Ловко перебрался через скамью Рожа и обернулся ко мне.
— Иди давай ко мне.
Поддаюсь.
Его помощь, всеобщие усердия — и забралась, расселась. Невольно вплотную прижалась к Нему. Тепло вмиг захлестнуло меня, отчего буквально в секунды начало откровенно трясти. Тщетно пытаюсь сдержаться, не выдать себя. Наивную. Глупую. Перепуганную…

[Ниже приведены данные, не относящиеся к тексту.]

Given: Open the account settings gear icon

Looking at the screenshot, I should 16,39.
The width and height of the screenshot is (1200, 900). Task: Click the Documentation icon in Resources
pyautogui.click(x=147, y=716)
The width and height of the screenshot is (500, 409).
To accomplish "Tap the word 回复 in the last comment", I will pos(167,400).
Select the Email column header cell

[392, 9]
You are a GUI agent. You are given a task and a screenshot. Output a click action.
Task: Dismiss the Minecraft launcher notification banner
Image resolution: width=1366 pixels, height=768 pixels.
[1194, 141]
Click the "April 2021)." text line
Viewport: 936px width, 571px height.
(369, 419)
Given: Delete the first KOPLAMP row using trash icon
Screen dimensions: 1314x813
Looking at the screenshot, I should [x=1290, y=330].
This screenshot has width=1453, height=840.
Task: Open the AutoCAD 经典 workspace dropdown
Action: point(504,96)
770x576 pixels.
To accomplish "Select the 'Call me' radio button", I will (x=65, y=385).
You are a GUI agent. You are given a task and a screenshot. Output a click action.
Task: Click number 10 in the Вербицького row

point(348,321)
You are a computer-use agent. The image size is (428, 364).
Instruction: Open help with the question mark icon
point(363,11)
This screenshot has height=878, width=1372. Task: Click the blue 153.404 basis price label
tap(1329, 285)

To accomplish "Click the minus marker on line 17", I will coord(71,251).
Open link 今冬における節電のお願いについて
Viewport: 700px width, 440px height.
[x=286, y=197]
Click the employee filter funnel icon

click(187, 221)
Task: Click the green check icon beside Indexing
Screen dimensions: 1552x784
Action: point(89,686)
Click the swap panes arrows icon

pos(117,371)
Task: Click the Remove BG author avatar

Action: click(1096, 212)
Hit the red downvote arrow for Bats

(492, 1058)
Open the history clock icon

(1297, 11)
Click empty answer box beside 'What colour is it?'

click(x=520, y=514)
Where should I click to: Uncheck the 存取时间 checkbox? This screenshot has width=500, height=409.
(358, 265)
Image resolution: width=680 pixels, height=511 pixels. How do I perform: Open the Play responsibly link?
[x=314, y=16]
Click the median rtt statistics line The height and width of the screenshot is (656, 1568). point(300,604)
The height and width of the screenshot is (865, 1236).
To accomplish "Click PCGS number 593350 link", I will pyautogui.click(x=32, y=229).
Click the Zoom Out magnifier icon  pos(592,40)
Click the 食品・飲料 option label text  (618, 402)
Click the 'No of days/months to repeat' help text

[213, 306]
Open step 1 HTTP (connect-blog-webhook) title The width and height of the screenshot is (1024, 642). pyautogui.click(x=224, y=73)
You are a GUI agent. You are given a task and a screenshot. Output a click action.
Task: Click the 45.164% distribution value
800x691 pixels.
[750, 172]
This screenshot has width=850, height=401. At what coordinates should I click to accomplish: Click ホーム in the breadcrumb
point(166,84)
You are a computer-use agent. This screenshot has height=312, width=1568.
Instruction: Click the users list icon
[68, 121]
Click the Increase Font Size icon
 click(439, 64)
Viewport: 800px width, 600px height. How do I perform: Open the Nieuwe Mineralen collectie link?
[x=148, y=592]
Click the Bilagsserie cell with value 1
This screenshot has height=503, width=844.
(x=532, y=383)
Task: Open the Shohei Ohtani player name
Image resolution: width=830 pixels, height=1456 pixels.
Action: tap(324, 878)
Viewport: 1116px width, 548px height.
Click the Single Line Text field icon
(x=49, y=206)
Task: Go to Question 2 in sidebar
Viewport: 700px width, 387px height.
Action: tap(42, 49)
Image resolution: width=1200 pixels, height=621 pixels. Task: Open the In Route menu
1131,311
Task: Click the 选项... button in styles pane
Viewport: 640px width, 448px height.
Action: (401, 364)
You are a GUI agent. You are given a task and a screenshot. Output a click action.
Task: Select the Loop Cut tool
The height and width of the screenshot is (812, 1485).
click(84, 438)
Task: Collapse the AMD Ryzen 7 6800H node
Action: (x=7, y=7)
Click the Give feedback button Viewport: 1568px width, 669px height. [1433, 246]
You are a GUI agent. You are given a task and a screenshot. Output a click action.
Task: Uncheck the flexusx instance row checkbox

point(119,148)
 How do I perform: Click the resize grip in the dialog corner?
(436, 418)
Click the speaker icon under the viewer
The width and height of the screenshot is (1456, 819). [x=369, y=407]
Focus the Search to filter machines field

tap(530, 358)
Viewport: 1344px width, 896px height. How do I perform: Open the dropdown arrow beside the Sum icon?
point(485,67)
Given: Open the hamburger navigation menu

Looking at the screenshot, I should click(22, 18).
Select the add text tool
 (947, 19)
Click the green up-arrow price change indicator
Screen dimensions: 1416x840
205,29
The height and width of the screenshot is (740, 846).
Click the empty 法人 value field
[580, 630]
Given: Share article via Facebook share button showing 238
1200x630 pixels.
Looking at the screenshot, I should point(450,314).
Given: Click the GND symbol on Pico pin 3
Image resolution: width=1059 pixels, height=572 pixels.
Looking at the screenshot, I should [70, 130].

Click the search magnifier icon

Они, мои новые знакомые мне что-то говорят, предлагают, даже стопку суют, а я уже ничего не слышу. Сплошной шум в голове — и… вновь задыхаюсь.
— Что пьешь? — внезапно приблизился своим лицом к моему.
— А? — испуганно пучу на него зенки. А мне страшно и вдох сделать — снова вобрать в себя этот дурманный запах.
Облизался невольно. Секунды выжидания — и вдруг рассмеялся (добродушно, тепло, с каким-то снисхождением):
— Сок, вино, водка? Наливка?
— Сок.
Ухмыльнулся. Разворот.
— Нам сок!
— В смысле, "ВАМ"? — слышу (наконец-то слышу, различаю, осознаю слова): возмущением. — Ты че… пить не будешь?
— Не, не хочу.
— Да хоть чуток. Ну рюмку!
И снова качает отрицательно головой Рогожин.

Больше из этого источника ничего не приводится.